=== Supplied material ===

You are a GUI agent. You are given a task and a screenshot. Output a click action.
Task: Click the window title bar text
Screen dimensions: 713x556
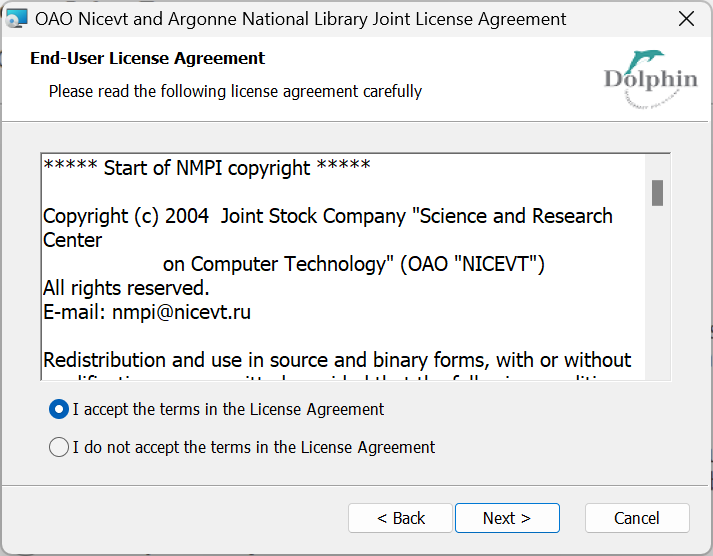click(301, 19)
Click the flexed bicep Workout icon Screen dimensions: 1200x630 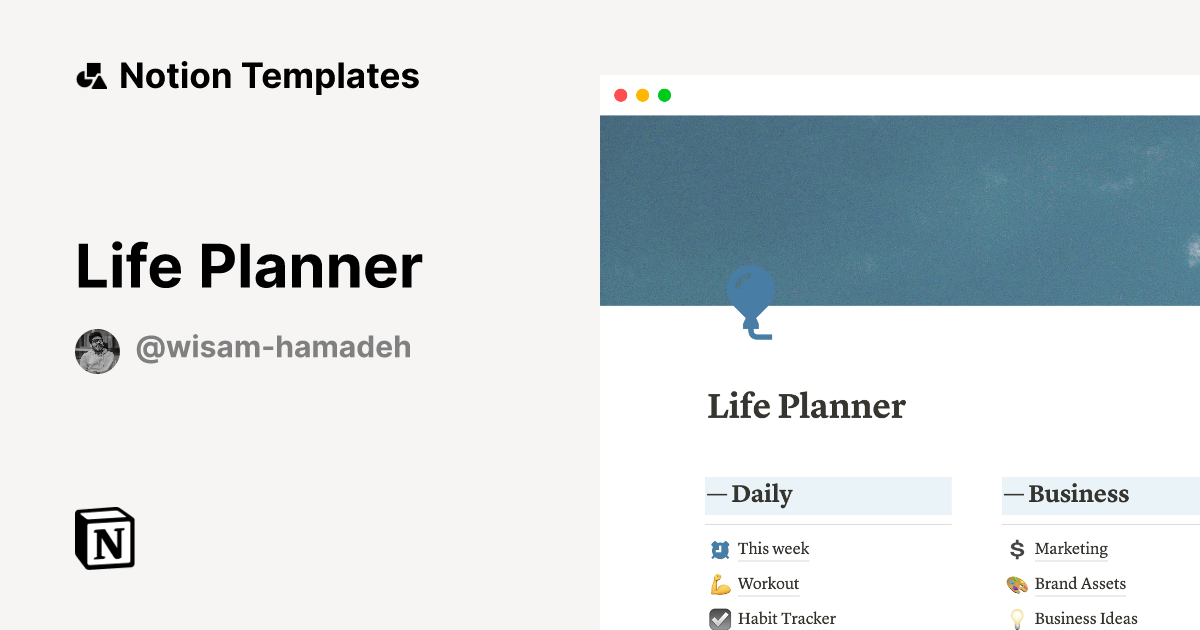[720, 584]
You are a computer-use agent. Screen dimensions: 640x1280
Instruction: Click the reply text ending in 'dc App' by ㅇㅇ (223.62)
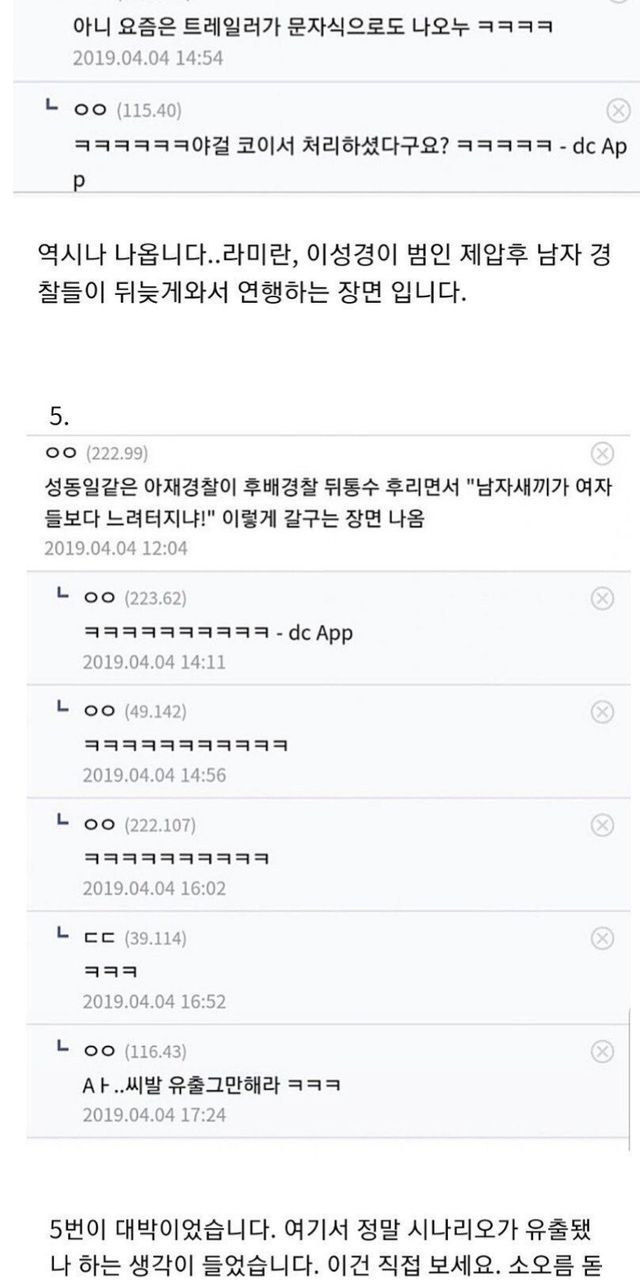tap(217, 633)
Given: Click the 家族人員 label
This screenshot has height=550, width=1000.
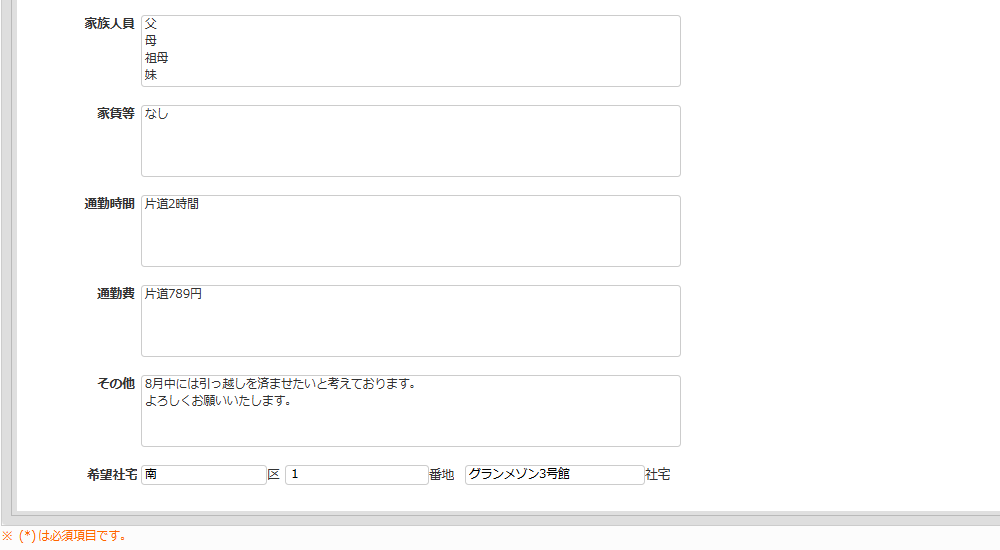Looking at the screenshot, I should [x=109, y=23].
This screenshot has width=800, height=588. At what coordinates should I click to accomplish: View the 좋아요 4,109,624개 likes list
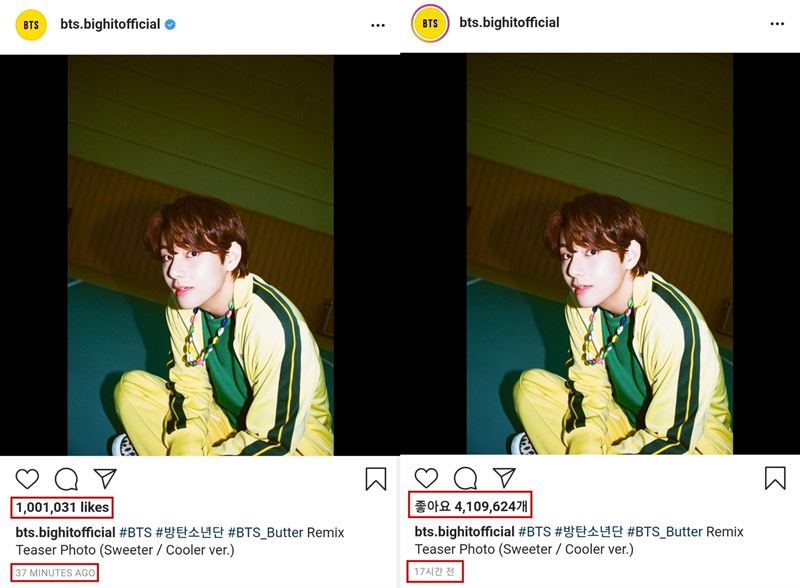click(x=471, y=506)
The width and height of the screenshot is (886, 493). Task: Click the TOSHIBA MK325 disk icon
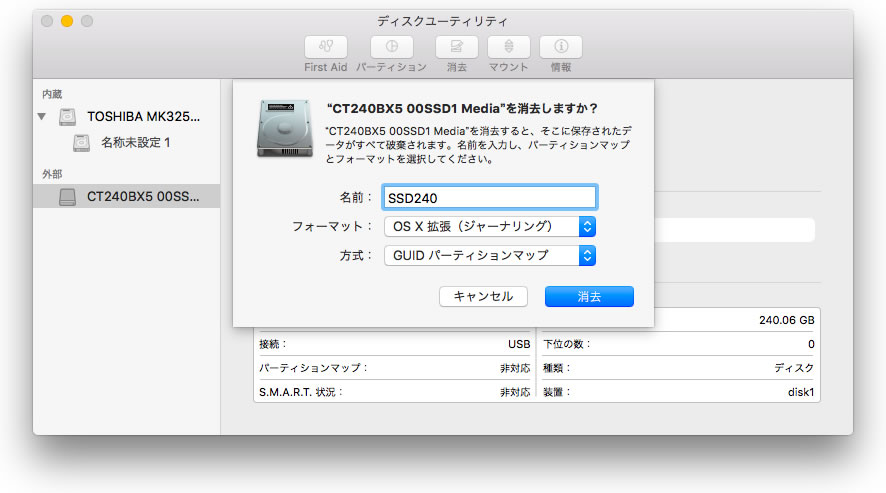coord(68,117)
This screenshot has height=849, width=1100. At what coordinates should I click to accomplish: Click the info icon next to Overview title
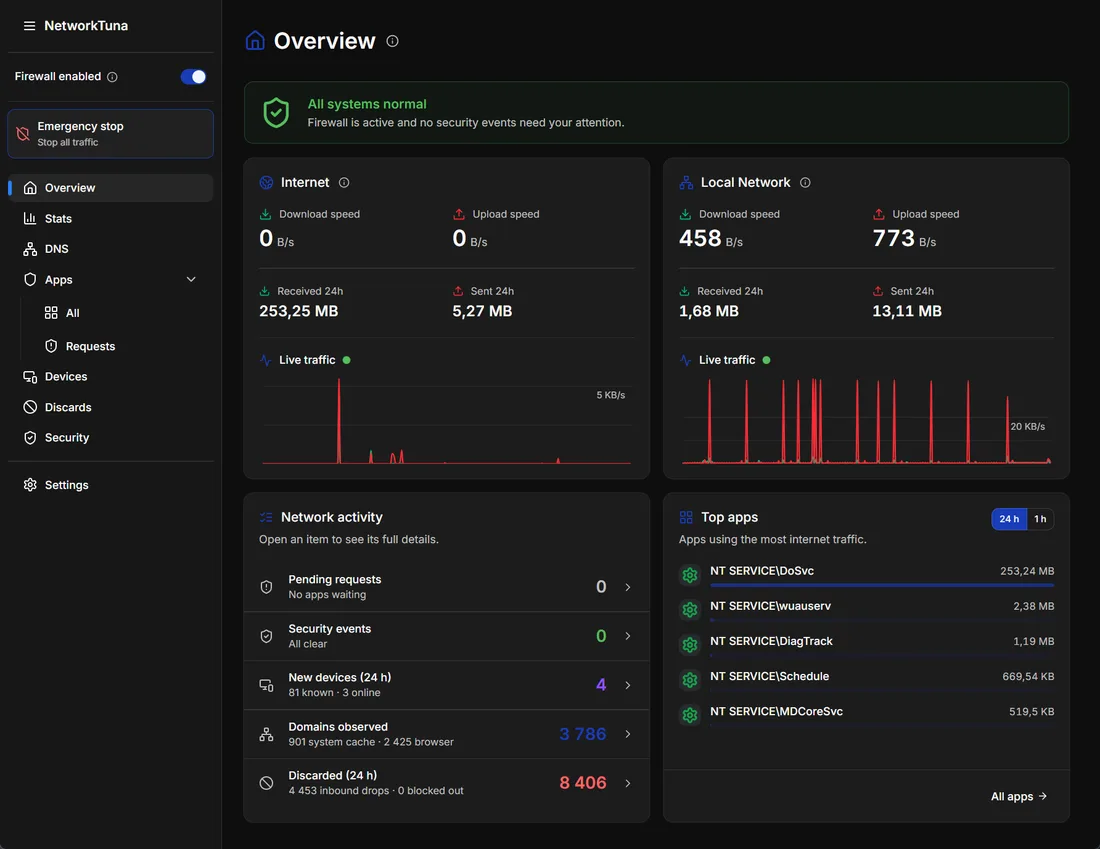(x=392, y=41)
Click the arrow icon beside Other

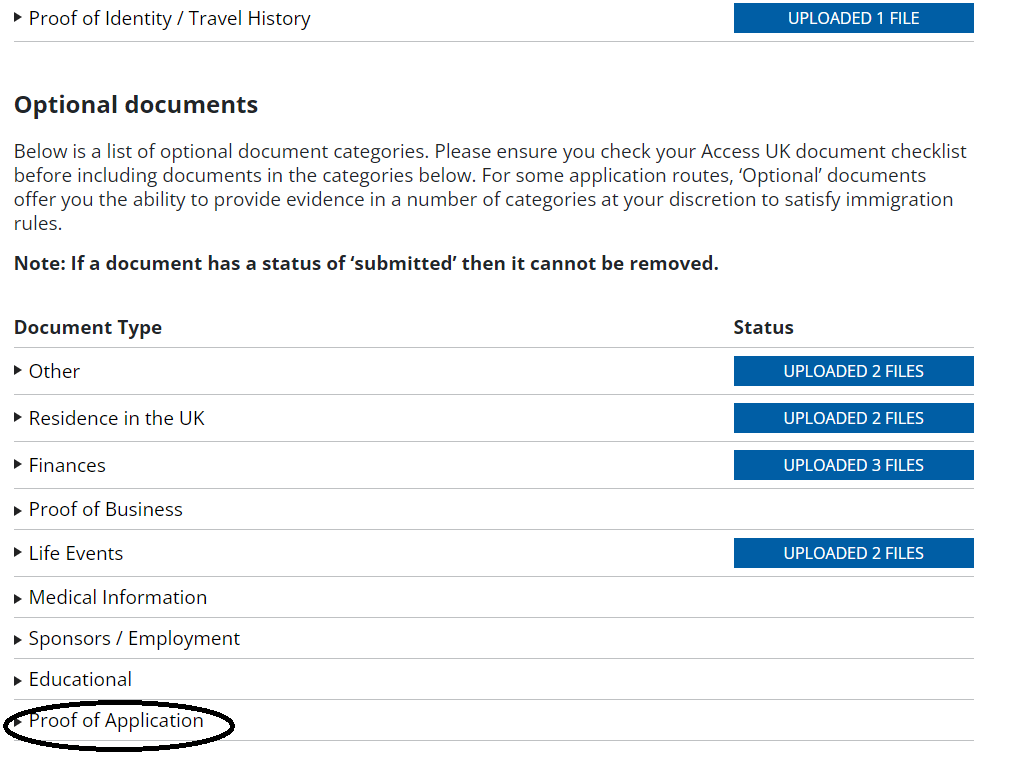[18, 371]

===

◆ **Work task**:
Please output the lines from the line that holds "This screenshot has height=849, width=1100." through the final line of the material above, both included. Each line must match exactly, and pictures must be excluded.

◆ **Written response**:
This screenshot has height=849, width=1100. At what coordinates should I click to accomplish: Click the info icon next to Overview title
(x=392, y=41)
Click the arrow icon beside Other

[18, 371]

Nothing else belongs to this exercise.